Après un petit déjeuner pour Rébecca et un smoothie mangue pour moi, nous partons à la recherche des équipements pour la moto. Notre quête ne sera pas longue, nous trouverons quelques rues plus loin un magasin qui nous vend un casque pour $17 et nous indique où acheter les sangles. En 30 minutes l’affaire est pliée. Retour à l’auberge pour nous préparer à aller au musée… À moto ! Rébecca monte pour la première fois à l’arrière de la moto. Elle n’est pas très rassurée, et je ne saurais lui donner tort. Pas encore totalement maître de mon véhicule, je cale parfois en plein milieu d’un carrefour. En plus, elle n’a pas l’habitude de l’équilibre de la moto… C’est bien parti pour nos quelques milliers de kilomètres en deux roues ! Nous arrivons à bon port et croisons l’Allemande qui nous a vendu la Honda. J’en profite pour lui demander le prix normal de l’essence et quelques détails… Comme l’emplacement du klaxon et de l’allumage des feux !

C’est parti pour la visite du musée du génocide, alias S-21. Un lieu où ont été torturés et tués quelques dizaines de milliers de personnes lors de la gouvernance des Khmers rouges. Cet endroit n’est pas sans nous rappeler un film que nous avons vu il y a quelques temps, où l’on voit Duch, le directeur de S-21 se lier d’amitié avec un Français. Nous ferons quelques photos de la cour mais respecterons les interdictions à l’intérieur des bâtiments.

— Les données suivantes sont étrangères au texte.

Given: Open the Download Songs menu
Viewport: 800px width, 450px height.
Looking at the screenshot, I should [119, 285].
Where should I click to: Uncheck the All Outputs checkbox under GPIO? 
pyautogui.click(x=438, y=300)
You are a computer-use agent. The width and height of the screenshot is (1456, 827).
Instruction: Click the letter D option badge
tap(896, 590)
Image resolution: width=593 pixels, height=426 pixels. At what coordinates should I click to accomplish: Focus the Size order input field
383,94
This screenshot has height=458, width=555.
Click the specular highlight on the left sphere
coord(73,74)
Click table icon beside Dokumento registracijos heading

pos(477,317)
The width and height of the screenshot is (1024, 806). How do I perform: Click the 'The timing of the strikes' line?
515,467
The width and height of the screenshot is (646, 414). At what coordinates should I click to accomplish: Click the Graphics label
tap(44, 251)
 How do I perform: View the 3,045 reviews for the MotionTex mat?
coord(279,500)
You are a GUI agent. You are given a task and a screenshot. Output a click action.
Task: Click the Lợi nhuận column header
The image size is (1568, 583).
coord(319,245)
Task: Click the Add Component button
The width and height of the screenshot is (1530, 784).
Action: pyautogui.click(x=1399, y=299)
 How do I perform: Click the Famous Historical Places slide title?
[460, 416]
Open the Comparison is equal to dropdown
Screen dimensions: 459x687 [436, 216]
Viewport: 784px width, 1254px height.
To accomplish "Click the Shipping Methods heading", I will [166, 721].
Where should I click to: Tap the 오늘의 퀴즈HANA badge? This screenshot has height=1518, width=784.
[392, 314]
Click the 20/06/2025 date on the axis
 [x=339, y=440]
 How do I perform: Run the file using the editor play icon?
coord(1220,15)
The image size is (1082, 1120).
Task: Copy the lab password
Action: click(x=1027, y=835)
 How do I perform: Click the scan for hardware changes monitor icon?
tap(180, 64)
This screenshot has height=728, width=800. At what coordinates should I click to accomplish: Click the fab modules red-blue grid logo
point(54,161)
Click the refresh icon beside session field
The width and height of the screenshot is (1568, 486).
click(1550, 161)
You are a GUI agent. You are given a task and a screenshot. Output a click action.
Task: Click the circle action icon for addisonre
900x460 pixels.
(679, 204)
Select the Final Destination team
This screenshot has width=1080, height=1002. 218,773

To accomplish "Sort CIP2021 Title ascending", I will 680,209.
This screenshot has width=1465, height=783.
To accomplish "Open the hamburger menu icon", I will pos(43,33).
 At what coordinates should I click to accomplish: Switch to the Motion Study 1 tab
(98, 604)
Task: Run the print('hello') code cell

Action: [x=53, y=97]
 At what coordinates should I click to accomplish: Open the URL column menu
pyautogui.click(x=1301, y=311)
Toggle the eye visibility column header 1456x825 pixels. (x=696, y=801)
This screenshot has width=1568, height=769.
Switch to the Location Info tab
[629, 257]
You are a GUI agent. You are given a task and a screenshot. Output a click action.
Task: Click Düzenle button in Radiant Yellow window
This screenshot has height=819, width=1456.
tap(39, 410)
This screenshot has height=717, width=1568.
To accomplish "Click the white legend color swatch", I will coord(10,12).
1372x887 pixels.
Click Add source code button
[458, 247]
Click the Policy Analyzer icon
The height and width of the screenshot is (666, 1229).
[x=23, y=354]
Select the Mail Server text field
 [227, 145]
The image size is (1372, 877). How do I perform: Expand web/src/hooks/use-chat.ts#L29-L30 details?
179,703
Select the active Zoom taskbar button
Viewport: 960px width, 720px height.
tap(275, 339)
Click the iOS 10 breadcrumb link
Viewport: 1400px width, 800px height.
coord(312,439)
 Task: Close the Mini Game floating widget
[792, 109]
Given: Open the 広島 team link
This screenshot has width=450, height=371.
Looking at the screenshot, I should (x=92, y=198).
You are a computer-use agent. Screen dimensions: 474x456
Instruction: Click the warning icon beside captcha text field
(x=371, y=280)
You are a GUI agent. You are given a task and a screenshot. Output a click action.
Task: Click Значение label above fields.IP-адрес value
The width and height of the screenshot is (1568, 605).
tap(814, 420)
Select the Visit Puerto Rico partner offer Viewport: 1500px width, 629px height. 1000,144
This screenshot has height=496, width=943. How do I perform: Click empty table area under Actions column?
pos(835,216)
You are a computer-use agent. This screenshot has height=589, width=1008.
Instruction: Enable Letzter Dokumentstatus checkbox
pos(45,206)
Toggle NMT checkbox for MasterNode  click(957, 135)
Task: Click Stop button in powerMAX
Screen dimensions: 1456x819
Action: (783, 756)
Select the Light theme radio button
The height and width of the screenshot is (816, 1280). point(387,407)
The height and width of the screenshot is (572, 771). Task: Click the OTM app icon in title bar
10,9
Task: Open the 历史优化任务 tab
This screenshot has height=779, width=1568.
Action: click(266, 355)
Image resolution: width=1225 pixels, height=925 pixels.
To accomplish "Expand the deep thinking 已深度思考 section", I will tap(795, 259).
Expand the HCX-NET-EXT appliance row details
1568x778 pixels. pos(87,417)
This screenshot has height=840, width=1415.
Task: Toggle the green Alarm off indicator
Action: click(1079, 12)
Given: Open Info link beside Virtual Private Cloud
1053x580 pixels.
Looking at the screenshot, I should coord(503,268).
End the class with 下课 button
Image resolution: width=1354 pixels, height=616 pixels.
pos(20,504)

Nous écoutons la totalité de l’audioguide, non sans difficulté. Les événements qui ont eu lieu ici sont horribles. Nous pouvons découvrir les anciennes cellules, des photos des gardes et prisonniers – à leur entrée et à leur « sortie »- ainsi que de nombreux systèmes de torture utilisés : noyades, électrochocs, arrachage d’ongles et de seins. Des familles entières y ont souffert le martyr. À la fin de la visite, nous saluons Bou Meng, un des 7 survivants de S-21, présent pour vendre son livre.

Cette visite, quoique difficile et violente, nous aura permis de comprendre un peu mieux le peuple khmer. Une grande partie de la population active a connu, subit ou participé à ces atrocités. Le besoin de réconciliation est très important dans leur culture actuelle et cela serait apparemment à l’origine de cette propension à sourire, selon le guide que nous avons écouté.

Un peu ébranlés par ce moment, nous rentrons à l’auberge avant de dîner à nouveau dans le restaurant trouvé la veille. Nous y goûterons le lok lak ainsi que l’aubergine farcie au riz et au poulet.

En terrasse, Rébecca s’essaie à de nouvelles techniques photographiques

Écoutant le rythme de notre organisme, nous eteignons les feux à 19h30. Demain, départ à 9h pour Kep, à plus de 150 kilomètres.

4 Replies to “Phnom Penh – Entrée au pays du sourire”

  1. C’est vraiment bien que vous soyez aller voir ce musé .Pour comprendre un peuple il faut en connaitre aussi ces souffrances ;
    La fête des lumières !!!!! cela me rappelle quelque chose !!!! très jolies les photos et apaisantes .
    Soyez bien prudent sur la moto .Mieux vaut avoir 5mn de retard que x bobos!!!!! Rebecca courage!!!!!

    1. Oui effectivement c’était vraiment intéressant. On comprend beaucoup mieux la mentalité des cambodgiens après ce genre de visite.